Action item: State the count of lines below in which the word "agent" appears, and add nothing.

Information supplied:
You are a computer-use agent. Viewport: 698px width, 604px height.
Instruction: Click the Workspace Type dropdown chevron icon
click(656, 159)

...

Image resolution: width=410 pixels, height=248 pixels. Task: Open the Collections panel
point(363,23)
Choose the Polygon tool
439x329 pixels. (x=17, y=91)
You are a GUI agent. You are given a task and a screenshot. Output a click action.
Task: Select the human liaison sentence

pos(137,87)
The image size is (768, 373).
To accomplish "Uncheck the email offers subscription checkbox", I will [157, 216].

...

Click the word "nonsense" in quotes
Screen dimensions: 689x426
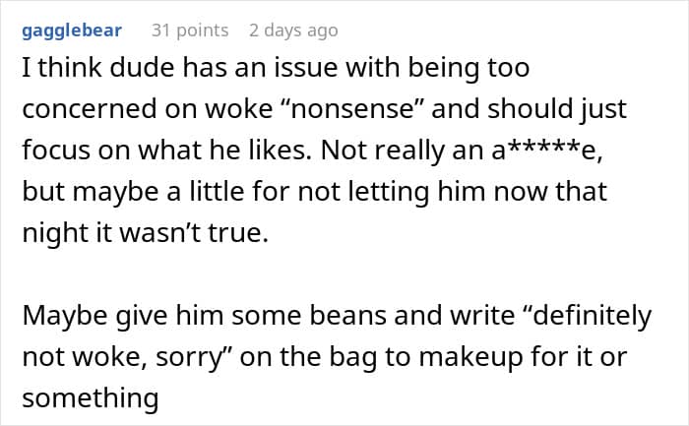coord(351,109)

Response: 2